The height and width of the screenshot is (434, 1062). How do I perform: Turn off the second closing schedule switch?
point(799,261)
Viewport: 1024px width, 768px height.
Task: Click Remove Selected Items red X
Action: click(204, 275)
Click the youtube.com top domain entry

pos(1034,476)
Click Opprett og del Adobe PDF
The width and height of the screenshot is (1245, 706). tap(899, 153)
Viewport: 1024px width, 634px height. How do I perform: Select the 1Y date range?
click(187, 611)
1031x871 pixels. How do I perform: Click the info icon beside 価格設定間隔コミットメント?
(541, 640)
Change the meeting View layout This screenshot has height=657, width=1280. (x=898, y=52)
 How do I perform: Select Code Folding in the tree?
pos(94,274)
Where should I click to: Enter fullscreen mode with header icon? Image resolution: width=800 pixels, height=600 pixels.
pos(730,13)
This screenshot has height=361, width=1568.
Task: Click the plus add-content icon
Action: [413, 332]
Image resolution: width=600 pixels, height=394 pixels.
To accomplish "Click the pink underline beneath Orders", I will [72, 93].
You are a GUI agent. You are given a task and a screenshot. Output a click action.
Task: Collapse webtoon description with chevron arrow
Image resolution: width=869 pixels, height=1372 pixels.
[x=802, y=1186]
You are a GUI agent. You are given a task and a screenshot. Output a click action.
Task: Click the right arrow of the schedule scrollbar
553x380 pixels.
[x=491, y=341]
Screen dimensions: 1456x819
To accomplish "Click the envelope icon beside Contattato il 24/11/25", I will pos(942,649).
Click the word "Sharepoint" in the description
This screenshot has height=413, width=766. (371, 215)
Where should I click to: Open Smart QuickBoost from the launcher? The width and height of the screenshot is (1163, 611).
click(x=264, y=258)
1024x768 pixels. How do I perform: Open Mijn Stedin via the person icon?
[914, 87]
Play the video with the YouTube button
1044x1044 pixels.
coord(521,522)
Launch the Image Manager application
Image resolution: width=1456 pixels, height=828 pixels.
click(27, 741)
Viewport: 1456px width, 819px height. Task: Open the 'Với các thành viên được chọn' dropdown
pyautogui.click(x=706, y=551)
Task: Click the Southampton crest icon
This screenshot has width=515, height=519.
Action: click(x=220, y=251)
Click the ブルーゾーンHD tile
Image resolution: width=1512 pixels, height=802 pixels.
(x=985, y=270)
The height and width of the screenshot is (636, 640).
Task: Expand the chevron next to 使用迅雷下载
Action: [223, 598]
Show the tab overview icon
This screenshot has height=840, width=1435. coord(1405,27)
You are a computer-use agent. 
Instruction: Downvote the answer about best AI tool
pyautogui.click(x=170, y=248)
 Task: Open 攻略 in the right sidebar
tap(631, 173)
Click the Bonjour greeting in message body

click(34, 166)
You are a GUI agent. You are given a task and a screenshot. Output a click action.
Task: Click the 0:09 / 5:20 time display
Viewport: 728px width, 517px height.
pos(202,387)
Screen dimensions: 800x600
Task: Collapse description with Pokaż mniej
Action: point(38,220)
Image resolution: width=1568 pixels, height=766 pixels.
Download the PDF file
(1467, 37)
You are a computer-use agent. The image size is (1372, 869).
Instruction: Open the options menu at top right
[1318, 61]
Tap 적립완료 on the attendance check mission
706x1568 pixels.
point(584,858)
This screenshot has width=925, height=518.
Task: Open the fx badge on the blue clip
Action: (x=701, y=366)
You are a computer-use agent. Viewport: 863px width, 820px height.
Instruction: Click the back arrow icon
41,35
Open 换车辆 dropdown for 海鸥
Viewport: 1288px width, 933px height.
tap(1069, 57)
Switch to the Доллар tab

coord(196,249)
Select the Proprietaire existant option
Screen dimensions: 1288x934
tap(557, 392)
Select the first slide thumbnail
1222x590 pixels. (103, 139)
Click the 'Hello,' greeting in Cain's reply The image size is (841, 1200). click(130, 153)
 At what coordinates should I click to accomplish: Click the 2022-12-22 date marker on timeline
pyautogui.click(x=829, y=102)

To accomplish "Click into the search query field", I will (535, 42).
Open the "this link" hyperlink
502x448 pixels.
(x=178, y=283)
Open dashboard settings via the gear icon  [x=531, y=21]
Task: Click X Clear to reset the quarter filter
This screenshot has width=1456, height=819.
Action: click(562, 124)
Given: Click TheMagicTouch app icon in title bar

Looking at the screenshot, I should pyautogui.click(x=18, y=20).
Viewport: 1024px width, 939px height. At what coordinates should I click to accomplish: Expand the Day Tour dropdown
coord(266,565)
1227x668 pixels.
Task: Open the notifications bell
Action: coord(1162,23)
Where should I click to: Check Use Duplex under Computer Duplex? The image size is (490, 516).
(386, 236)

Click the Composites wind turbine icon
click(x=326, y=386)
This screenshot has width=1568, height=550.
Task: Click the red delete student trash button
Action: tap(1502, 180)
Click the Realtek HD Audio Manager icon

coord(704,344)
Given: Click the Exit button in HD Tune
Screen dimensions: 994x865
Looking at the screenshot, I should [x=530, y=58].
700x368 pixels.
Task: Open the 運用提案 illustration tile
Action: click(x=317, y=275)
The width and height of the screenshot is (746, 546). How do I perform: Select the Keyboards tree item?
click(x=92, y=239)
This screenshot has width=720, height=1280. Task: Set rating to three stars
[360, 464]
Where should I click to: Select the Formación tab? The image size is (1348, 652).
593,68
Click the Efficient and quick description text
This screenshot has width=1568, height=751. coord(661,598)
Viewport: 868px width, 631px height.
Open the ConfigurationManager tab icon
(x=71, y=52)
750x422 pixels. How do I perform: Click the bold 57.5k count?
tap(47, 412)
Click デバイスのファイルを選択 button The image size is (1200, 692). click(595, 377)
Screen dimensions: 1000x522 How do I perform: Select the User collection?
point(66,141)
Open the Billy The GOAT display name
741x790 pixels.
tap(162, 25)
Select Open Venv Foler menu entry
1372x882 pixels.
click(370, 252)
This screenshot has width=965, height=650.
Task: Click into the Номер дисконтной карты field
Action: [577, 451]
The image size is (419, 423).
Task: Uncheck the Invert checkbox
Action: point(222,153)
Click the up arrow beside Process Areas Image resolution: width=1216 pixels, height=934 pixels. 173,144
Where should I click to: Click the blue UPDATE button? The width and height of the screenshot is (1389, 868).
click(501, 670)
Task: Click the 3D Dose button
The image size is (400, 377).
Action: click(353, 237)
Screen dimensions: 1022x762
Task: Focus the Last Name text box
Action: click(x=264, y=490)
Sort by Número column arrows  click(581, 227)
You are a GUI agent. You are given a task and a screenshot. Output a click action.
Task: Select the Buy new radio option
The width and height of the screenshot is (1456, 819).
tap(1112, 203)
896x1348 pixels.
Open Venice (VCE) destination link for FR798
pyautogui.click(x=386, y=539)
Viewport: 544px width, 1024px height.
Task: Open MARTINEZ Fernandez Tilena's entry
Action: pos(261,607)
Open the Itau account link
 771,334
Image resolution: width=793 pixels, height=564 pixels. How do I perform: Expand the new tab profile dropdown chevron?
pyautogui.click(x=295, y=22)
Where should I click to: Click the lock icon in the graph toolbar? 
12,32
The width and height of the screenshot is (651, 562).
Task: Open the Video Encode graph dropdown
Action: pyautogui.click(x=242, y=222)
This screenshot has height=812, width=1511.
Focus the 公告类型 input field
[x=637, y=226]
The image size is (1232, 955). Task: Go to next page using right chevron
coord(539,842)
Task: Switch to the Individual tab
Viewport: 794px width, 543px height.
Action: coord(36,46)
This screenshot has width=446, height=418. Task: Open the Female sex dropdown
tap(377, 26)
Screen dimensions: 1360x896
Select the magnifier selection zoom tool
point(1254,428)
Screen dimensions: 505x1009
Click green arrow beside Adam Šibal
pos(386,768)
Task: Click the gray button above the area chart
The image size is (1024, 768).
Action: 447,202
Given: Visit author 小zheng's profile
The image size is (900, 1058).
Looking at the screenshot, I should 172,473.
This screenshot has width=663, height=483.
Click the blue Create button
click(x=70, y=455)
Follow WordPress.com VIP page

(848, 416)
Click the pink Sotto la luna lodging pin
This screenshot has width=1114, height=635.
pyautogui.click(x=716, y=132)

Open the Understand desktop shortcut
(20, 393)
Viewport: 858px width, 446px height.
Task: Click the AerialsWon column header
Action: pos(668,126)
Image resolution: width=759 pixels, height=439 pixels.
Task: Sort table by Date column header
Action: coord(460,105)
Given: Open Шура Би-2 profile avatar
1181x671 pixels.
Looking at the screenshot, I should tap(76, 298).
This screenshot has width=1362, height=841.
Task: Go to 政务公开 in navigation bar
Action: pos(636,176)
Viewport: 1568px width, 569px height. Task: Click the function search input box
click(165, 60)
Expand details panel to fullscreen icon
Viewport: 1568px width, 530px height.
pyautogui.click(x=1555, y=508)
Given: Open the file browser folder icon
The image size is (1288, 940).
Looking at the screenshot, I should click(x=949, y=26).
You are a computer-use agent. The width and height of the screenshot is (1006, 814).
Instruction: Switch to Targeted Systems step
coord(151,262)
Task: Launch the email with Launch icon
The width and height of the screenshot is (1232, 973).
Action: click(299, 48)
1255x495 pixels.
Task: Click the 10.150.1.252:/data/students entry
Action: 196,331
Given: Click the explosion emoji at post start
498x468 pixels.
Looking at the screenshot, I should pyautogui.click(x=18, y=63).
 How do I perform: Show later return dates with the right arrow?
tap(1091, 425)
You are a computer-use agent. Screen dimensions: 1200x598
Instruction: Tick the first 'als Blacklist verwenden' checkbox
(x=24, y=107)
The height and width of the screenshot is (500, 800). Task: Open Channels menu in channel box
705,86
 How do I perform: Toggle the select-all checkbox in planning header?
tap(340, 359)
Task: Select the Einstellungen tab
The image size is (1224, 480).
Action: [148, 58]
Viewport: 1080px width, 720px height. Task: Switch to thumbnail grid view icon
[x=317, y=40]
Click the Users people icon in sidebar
____________________
• THE PROBLEM: Copy the part of the listing that opens with the line containing "750x422 pixels. How" and closes with the line containing "point(66,141)", swapping "bold" for "italic" and leaving everything else unchanged.

• SOLUTION FOR THIS PROBLEM:
750x422 pixels. How do I perform: Click the italic 57.5k count?
tap(47, 412)
Click デバイスのファイルを選択 button The image size is (1200, 692). click(595, 377)
Screen dimensions: 1000x522 How do I perform: Select the User collection?
point(66,141)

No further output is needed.